本当に長かった…最近だよ15秒切るのが当たり前になったの。
弾で顔は見えないけど、笑っているのが見える…。
相手の持ち物は旋空2つとシールド2枚。ふつうのB級隊員なら急な合成弾の対応なんてできず落とせるだろう。
だけど、相手は違う…本物の1位。
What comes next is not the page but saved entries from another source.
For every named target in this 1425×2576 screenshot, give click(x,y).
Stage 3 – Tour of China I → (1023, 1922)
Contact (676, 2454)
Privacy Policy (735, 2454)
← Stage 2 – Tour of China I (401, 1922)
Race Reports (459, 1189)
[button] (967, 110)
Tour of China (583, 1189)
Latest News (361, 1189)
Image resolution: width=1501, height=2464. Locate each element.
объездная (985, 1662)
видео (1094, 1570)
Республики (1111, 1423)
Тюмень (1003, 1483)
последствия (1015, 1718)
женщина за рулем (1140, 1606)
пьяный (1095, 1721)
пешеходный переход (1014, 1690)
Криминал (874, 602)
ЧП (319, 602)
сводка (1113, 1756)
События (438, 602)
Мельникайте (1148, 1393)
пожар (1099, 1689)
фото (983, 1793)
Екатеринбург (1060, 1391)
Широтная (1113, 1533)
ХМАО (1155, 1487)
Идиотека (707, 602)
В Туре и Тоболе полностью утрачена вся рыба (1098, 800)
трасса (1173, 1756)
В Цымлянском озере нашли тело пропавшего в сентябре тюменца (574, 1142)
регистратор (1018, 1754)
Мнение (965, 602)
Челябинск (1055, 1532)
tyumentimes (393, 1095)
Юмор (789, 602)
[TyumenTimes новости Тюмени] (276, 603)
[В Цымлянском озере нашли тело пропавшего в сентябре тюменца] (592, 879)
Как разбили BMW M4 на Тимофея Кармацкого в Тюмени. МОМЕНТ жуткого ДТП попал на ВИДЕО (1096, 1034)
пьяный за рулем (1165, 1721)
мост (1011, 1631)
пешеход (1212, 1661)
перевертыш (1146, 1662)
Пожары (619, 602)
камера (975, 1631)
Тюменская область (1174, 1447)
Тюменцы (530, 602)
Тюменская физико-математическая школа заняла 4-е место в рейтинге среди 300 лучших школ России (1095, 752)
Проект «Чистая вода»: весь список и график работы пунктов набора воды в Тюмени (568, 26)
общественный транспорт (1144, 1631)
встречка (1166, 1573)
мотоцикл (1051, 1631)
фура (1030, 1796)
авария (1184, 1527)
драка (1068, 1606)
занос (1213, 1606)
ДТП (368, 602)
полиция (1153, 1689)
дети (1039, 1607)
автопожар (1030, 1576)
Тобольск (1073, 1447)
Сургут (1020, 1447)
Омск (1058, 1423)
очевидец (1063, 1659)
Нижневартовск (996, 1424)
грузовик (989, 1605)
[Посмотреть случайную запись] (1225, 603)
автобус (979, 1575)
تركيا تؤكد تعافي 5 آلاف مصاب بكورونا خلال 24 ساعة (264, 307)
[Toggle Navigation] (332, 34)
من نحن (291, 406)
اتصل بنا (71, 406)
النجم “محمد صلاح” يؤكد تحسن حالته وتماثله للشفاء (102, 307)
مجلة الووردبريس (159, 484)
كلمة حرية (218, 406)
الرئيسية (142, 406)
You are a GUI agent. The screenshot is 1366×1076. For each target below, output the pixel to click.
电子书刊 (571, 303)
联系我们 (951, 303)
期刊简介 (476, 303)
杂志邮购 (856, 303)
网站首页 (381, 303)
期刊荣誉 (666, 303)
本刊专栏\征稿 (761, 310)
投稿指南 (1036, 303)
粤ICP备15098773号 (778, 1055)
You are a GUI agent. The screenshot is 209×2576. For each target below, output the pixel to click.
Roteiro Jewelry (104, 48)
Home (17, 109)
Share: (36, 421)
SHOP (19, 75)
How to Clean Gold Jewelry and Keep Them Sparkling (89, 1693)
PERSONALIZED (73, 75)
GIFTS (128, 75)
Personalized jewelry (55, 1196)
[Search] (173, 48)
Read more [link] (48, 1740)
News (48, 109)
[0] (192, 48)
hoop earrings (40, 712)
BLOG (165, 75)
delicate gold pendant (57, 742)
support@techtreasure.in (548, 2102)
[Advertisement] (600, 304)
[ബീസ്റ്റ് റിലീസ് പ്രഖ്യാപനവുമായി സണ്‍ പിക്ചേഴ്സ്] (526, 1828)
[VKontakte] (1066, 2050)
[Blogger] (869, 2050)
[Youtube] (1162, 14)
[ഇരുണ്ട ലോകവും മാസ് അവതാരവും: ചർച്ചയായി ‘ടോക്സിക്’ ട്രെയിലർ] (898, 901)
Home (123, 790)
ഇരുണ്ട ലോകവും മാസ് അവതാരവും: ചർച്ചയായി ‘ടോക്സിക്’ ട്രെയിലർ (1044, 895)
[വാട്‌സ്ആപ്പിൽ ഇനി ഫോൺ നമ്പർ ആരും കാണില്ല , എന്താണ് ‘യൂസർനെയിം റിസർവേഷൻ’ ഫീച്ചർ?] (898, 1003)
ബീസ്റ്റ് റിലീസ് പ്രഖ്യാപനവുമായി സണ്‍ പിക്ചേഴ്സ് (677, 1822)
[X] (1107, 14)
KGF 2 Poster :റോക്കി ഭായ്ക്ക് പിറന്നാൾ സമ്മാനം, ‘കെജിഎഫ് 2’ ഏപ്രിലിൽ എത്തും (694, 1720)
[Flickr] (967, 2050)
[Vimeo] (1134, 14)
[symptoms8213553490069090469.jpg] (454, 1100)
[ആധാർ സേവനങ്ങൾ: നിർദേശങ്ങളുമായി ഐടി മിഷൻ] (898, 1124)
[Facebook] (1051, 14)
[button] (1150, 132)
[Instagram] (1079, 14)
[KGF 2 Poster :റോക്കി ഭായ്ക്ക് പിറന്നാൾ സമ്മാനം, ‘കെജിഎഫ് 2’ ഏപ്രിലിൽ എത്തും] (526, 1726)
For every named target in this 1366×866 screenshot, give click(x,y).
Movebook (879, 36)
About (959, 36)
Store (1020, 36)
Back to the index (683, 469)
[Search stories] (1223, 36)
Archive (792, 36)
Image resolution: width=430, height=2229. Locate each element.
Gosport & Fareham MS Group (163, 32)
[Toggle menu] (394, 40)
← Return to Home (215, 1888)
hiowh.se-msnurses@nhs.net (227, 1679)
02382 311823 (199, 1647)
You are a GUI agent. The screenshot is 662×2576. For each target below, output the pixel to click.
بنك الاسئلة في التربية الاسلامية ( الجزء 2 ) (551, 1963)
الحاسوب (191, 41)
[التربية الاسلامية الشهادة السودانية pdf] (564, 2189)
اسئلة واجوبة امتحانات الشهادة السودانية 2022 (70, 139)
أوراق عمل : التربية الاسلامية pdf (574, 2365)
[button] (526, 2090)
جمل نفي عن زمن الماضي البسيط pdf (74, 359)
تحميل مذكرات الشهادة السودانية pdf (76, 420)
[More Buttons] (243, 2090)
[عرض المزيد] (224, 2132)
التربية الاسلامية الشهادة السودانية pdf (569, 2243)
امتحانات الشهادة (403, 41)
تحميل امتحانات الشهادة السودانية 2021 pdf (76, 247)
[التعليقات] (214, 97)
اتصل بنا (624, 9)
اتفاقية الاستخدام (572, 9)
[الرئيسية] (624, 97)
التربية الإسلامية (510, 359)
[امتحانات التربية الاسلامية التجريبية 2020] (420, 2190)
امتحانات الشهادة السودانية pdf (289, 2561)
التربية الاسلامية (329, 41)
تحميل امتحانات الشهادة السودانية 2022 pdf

そして、この人なら燃えたときこそ防御ではなく攻撃を選択する。
でも、1枚と2枚じゃ違う…もちろん初撃までの時間が。
2枚あったら1枚壊れた瞬間に初撃への準備を。
2枚目の破壊で攻撃を。
相手が踏み台を踏んで加速した時に、見えなそうな死角に移動し、スコープを覗き込む。
銃声が響く。
目の前には腕が消し飛んだ相手が、立ちつくしている。
『トリオン供給過多 太刀川ダウン』
初めて聞いたそのアナウンスとともに僕は大の字に寝そべる。
「いやー、負けたな」
腕を組みながら、笑っている太刀川さん。
「よく言いますね…わざとでしょ」
「まあ、でも立ち向かわせたら話は別だろ…負けは負けだ」
何この人かっこいい…バカなのに。
僕の表情を見て、太刀川さんはチョップをしてくる…そして、
「あれだな…」
「何がですか?」
僕を指差してくる。
「お前さ、金曜暇だったりする?」
星を出して言う太刀川さん。
第29話に続く。
以下 長いです。
まずこれどっかで見たことあるって方は、物好きみたいでこの小説をよく読んでくれてるとお思います、ありがとうございます。
それで、本題。
トリオン度外視で攻めてトマホークは那須さんがランク戦で使いましたね。
元はといえば、この攻め方は7月の段階で決まってまして、色々とそれらしきことを書いてきたとはいえ、ランク戦のときの解説で、那須さんの戦闘スタイルの先入観で自分と同じ事考えてると思わなかったみたいな下りを入れるのを忘れてました、すいません…まあはじめが気づかなかったのは変わりませんが。
というわけで、土日に該当箇所の加筆をしておきます。
後は、あれです。
ハンドガンの件で、活動報告で気づいたことによる新たな訂正案があるので、本誌を読んでいる方は見てくれると嬉しいです。
次は、初の同格戦の那須さん戦です、頑張ります。
メイン
アイビス バイパー メテオラ アステロイド
サブ
アステロイド メテオラ ハウンド バイパー
…ハウンド使うの忘れた(笑)。